-- Start Text provided --

1. NATURE OF OPERATIONS AND SUMMARY OF SIGNIFICANT ACCOUNTING POLICIES

 

Nature of Operations

 

Alset Inc. (the “Company” or “AEI”) was incorporated in the State of Delaware on March 7, 2018. AEI is a diversified holding company principally engaged through its subsidiaries in the development of EHome communities and other real estate, financial services, digital transformation technologies, biohealth activities and consumer products with operations in the United States, Singapore, Hong Kong, Australia, South Korea, the People’s Republic of China and Taiwan. We manage a significant portion of our businesses through our 85.8% owned subsidiary, Alset International Limited (“Alset International”), a public company traded on the Singapore Stock Exchange.

 

As of December 31, 2025 and 2024, the total outstanding common shares of the Company were 38,895,830 and 9,235,119, respectively.

 

The Company has four operating segments based on the products and services we offer, which include three of our principal businesses – real estate, digital transformation technology and biohealth – as well as a fourth category consisting of certain other business activities.

 

Real Estate

 

The Company’s real estate segment is comprised of Alset Real Estate Holdings Inc. (“Alset RE Holdings”) and American Home REIT Inc. (“AHR”).

 

In 2014, Alset International commenced operations developing property projects and participating in third-party property development projects. Alset RE Holdings, a 99.9%-owned subsidiary of Alset International, owns, operates and manages real estate development projects with a focus on land subdivision developments and home rental projects.

 

Development activities are generally contracted out, including planning, design and construction, as well as other work with engineers, surveyors, architects and general contractors. The developed lots are then sold to builders for the construction of new homes. Alset RE Holdings’ primary real estate project is a subdivision development project near Houston, Texas, known as Lakes at Black Oak.

 

Through 2022, the Company, mostly through AHR, purchased from builders 132 homes in different communities in Texas. The Company rents these homes to tenants. The Company pursued this endeavor in part to improve cash flow and smooth out the inconsistencies of income in residential land development. In 2025 and 2024 AHR was the owner of most of our single-family rental homes.

 

Digital Transformation Technology

 

The Company’s digital transformation technology segment is comprised of Hapi Metaverse Inc. and its subsidiaries. The Company’s digital transformation technology business is involved in mobile application, product development and other businesses, providing information technology services to end-users, service providers and other commercial users through multiple platforms. This technology platform consists of instant messaging systems, social media, e-commerce and payment systems, direct marketing platforms, e-real estate, brand protection and counterfeit and fraud detection. Hapi Metaverse Inc. (“Hapi Metaverse”), our 99.7%-owned subsidiary, focuses on business-to-business solutions such as enterprise messaging and workflow. Through Hapi Metaverse, the Company has successfully implemented several strategic platform developments for clients, including a mobile front-end solution for network marketing, a hotel e-commerce platform for Asia and a real estate agent management platform in China.

-- End Text provided --

Directions for this task —
In the note on nature of operations, what is Alset RE Holdings' primary real estate project?

-- Start Data section --

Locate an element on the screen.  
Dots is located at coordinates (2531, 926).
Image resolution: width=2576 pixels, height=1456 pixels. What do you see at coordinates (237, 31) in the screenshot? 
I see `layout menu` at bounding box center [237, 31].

-- End Data section --

Output for this task —
A subdivision development project near Houston, Texas, known as Lakes at Black Oak.